*** Opening EXERCISE PASSAGE ***

You can't see the full breadth of its vibrant ugliness in this photo--- but baby toys weren't meant to beautify your house, just pacify your life. 

- Getting her first cold. And it sucked harder than the booger sucker I used to help clear her congestion (and that sucked hard). She went from 3 nights in the crib with a 6-hour stretch to hourly coughing fits at my bedside in the Rock n Play. A sad regression, but the most terrifying part is watching your baby struggle to breathe. :( No one so new should have to experience phlegm. It took two weeks to clear, but she's now snot-free. Hallelujah!

Matt might kill me for posting this, but it was too Norman Rockwell-esque to not share!

*** Closing EXERCISE PASSAGE ***

** YOUR TASK **
Please copy, word for word, the part of the baby post above that begins at the words "- Getting her" and stops after "to not share!".

*** Opening INFORMATION PROVIDED ***

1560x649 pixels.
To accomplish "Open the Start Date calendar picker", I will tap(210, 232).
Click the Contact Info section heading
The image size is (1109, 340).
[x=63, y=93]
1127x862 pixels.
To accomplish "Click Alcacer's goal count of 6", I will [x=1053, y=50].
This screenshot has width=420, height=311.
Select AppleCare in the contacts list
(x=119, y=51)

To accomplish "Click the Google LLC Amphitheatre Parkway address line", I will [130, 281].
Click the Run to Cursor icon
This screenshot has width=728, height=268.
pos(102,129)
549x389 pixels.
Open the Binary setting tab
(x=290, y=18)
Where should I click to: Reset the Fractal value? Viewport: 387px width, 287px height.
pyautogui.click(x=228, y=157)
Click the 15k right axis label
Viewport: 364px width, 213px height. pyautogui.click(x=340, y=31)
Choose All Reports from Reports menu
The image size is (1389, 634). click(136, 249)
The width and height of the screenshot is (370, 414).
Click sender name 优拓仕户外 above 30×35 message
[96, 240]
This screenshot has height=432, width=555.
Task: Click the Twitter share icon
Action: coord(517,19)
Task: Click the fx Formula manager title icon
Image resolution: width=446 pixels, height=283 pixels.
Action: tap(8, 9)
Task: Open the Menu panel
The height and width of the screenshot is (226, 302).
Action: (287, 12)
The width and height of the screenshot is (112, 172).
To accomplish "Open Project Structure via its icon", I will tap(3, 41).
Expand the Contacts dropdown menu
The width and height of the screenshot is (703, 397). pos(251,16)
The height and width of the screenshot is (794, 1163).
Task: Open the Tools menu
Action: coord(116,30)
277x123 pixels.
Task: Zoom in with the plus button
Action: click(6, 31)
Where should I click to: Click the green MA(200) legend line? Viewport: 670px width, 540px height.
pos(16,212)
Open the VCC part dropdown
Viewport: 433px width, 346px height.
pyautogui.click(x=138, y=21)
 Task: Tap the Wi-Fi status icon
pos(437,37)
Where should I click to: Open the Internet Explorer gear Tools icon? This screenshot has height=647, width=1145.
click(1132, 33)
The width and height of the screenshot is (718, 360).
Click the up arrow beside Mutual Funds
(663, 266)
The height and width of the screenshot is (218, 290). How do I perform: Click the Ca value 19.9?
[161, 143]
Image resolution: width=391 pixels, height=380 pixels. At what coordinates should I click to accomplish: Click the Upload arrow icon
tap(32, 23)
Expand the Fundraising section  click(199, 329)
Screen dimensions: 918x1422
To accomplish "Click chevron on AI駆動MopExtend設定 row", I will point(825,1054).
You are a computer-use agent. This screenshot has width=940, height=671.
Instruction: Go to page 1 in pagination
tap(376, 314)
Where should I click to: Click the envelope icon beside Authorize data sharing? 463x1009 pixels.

*** Closing INFORMATION PROVIDED ***

** PROBLEM SOLUTION **
- Getting her first cold. And it sucked harder than the booger sucker I used to help clear her congestion (and that sucked hard). She went from 3 nights in the crib with a 6-hour stretch to hourly coughing fits at my bedside in the Rock n Play. A sad regression, but the most terrifying part is watching your baby struggle to breathe. :( No one so new should have to experience phlegm. It took two weeks to clear, but she's now snot-free. Hallelujah!

Matt might kill me for posting this, but it was too Norman Rockwell-esque to not share!